第4話「二時間前」

「北西定点、異常ありません。これより監視業務を交代します」

 東京都千代田区北の丸公園、麹町警察署千鳥ヶ淵警備派出所。警視庁が所管する施設ではあるが、現在ここには陸上自衛隊練馬駐屯地の第一偵察隊を中心とする監視部隊が常駐している。対象は五ヶ月前に現れた、巨大な卵上の物体。

「吉川隊、一四〇〇時をもって東隊に業務を移譲します」

「了解。東隊、これより北西定点の監視業務を開始します」

 施設の屋上。迷彩服を着た男達が敬礼し、そのうち半数が降りていく。残ったのは三人ほど。一人は双眼鏡を手に、「卵」をじっくりと見回す。異常がないことを確認し、横の隊員に渡す。その後すぐに無線担当の隊員と会話し、新たな情報がないかの確認を行う。確認を行った後はすぐに戻り、一時待機。それを繰り返していき、チェックが万全に重ねられていく。

「にしても、怖いですね」

「ああ。──都民はもう、慣れきってしまったようだが」

「だから日本人は平和ボケとか言われてしまうんでしょうか」

「これだけの期間動きがなかったらマスコミも取り上げなくなるし、仕方ないだろうな。上が監視の終了を命令しないだけ、いいってもんよ」

 それからしばらく経った、十五時三十分。突然無線が入る。その無線を聞いた隊員が、監視を行っている隊員へと口頭で伝える。

「直近で監視している部隊より、『卵』の観測数値に異常が見られるとの報告。地震との関連は調査中。監視の強化が指示された」

 卵には振動や温度を感知するセンサーが設置されており、少しでも不自然な動きがあれば即座に伝わるようになっている。振動については皇居敷地内に存在する広大な森のど真ん中ということもあり交通の影響は小さいが、人間には感じ取ることの出来ない微小地震に共鳴した可能性もあるため、正式な判断は気象庁の分析を待ってからとなっている。

「市ヶ谷に待機している隊は動きますかね?」

「出動準備だけはするだろうな。正式な報告が上がってきてからの判断になる」

 同じようなことはこれまで何度もあったが、いずれも地震によるものと結論づけられ出動命令には至っていない。今回もまた何事もなく過ぎていく、そういった楽観的な認識は現場ですら持っていた。いや、情報が多く得られる現場だからこそ、一般市民よりも楽観視している面は否定できない。

 その頃、総理大臣官邸では危機管理センターの運用が開始され、関係省庁からの情報収集が進められていた。衆議院予算委員会に出席していた浜岡 武郎総理大臣をはじめとする閣僚達は官邸に戻り、詳細な分析結果を待つ。

「気象庁から情報が入りました! 当該時刻に影響を与えるような地震は観測されていないとのことです」

 五階の総理執務室。乱暴にドアを開き、書類を持った秘書官が駆け込んでくる。

「これは要警戒、かな」

 浜岡総理が座ったままふっ、と呟く。事態は深刻と言っても語弊はないはずなのだが、その態度には余裕がある。官房長官は立ち上がり、さらなる情報収集を指示。

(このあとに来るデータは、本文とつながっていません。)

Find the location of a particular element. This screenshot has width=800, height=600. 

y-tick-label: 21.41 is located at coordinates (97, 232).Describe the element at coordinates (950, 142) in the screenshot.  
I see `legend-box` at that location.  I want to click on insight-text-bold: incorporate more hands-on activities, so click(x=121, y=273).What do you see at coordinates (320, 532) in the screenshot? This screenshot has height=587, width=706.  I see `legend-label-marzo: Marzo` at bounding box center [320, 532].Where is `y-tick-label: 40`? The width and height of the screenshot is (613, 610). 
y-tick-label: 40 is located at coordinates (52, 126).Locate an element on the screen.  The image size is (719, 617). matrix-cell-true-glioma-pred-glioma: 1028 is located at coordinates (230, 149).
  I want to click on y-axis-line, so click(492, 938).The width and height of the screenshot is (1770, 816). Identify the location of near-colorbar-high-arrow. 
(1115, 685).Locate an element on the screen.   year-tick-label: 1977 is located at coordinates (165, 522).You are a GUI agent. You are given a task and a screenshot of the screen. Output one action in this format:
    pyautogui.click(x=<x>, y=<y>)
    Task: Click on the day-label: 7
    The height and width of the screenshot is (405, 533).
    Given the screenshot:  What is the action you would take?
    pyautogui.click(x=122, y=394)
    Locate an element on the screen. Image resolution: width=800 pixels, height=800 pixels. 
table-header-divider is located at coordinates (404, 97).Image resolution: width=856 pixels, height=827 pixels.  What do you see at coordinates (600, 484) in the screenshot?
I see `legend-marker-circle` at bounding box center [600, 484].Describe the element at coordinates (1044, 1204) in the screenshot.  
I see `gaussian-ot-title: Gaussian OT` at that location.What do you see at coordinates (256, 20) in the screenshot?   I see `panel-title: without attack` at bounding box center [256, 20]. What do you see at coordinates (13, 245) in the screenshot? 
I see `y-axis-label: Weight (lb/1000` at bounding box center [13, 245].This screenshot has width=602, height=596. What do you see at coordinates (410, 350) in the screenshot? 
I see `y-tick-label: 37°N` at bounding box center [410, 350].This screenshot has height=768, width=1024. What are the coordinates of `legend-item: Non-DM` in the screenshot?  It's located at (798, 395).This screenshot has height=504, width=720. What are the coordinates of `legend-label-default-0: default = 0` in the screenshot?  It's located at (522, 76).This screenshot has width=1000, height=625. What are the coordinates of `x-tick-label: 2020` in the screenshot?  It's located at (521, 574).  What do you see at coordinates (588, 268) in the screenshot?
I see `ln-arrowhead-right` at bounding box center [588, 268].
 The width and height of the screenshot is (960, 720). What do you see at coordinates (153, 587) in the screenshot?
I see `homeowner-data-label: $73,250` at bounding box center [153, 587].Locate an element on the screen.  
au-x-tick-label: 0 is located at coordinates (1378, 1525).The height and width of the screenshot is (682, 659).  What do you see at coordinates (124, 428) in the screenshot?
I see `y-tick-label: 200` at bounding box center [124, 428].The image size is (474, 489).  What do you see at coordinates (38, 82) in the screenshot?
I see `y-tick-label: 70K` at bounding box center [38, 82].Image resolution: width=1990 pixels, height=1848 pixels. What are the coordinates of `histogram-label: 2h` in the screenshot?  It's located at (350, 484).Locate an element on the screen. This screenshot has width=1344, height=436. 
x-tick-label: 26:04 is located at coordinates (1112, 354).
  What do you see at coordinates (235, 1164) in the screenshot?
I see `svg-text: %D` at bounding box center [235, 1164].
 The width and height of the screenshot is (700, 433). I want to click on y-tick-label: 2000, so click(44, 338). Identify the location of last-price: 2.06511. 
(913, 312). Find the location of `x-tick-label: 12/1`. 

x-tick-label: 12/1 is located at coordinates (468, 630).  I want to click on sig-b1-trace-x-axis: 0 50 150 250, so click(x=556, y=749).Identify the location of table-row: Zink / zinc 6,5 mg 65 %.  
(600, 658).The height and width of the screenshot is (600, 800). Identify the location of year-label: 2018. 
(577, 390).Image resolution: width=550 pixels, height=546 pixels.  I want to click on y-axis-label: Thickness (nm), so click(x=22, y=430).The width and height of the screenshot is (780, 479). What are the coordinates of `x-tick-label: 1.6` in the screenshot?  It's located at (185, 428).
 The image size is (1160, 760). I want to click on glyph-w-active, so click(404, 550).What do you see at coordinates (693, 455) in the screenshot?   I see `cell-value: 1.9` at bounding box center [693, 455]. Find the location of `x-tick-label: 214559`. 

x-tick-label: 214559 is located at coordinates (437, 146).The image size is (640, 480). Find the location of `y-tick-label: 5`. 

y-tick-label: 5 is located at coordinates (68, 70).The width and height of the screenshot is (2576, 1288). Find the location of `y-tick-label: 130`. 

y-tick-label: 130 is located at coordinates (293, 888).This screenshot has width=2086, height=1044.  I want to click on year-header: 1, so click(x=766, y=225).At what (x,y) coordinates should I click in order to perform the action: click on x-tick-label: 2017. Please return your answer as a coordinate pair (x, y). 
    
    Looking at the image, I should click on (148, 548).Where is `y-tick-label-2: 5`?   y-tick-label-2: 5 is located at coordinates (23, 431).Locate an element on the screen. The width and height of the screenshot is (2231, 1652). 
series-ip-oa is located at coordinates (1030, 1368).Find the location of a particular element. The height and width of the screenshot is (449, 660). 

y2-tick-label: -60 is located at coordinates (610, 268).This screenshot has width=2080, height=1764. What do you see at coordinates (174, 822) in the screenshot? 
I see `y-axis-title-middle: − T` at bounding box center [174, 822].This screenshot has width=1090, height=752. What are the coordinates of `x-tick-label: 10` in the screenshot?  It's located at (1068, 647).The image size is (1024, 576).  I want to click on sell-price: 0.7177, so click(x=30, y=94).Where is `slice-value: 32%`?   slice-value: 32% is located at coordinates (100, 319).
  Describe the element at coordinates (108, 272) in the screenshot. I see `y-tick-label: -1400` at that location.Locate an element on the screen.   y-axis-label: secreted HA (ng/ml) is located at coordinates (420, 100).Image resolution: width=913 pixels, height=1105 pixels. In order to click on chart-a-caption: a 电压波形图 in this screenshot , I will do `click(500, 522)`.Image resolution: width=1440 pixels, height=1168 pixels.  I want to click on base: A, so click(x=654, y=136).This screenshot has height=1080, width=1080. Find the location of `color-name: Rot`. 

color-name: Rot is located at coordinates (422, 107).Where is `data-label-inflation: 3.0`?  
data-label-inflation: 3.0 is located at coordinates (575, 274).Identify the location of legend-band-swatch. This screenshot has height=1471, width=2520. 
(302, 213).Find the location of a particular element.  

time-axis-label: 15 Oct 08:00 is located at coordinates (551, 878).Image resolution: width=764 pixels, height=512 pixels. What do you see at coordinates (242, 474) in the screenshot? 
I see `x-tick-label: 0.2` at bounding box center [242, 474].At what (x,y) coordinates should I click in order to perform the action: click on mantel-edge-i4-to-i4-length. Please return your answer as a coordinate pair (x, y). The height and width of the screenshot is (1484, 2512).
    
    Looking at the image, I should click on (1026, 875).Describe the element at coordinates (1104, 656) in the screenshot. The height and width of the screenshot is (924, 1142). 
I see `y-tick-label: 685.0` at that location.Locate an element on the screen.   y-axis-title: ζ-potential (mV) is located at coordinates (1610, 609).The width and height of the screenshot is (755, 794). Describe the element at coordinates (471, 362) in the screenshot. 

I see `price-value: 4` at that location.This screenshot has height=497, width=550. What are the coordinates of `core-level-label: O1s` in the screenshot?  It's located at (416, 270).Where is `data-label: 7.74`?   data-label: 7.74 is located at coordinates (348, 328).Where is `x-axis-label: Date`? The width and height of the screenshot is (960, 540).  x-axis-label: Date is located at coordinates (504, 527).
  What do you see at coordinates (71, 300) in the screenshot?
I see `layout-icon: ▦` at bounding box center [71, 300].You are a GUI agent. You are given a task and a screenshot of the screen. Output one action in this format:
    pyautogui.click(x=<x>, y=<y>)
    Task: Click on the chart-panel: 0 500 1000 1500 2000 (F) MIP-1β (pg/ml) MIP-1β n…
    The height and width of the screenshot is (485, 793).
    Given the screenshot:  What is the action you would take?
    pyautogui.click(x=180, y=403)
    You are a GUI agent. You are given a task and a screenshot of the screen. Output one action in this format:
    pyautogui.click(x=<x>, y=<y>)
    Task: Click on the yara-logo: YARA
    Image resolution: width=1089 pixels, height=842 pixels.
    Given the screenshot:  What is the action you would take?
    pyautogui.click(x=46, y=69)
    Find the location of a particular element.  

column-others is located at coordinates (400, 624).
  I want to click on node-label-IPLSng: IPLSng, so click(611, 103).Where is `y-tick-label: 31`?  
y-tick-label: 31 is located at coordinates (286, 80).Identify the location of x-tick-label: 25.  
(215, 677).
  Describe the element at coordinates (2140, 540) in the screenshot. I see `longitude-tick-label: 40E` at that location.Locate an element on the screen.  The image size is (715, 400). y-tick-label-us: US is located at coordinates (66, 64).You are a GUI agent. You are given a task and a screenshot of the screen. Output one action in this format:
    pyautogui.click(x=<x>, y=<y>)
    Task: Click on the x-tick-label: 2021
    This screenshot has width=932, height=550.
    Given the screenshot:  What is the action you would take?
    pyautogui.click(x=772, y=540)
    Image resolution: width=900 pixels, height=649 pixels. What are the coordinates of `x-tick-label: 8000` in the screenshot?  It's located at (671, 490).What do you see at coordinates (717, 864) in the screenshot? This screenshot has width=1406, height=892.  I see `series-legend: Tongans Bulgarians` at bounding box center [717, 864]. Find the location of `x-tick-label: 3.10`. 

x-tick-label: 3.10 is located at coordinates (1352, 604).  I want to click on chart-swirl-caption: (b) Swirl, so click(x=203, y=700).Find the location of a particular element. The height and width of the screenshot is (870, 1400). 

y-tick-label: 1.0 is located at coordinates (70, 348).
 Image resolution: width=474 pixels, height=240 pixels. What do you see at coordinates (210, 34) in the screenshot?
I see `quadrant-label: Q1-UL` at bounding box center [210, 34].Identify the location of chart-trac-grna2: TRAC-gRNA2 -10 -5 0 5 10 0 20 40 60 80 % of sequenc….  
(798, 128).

それに従い秘書官は総理大臣室を出た。

「しかし総理、懸念していたあの事態が起これば、ここも危ないのでは?」

「大丈夫だ、壊されるのは国会議事堂が鉄板だろ?」

「また怪獣モノですか……」

 「また」というのは、名古屋に巨大ウナギが襲来した時に、実質上初の対策会議となった安全保障会議を「巨大生物対策審議会」に喩えたことに由来する。もっとも、その時はゴジラに出てくるものと勘違いしていたが(実際はガメラ)。

「最近は大人向けに、リアルに作っているらしいぞ?」

「だから何だというんですか……」

「まあ問題ない、そのために地下施設というものがある。それに総理が怪獣ごときで逃げてちゃ、誰が日本を守ると言うのかね?」

 その一言を聞き、官房長官の顔が引き締まる。総理は本気だ。それを確認して。

「自衛隊情報本部より緊急情報です! 卵に急激な変動が発生中! 卵全体が膨張しています!」

「判った、JーAREATで避難命令を発表する準備を。対策本部は地下で立ち上げる!」

 先ほどの秘書官が新たにもたらした情報を聞き、総理が、政府が動き出す。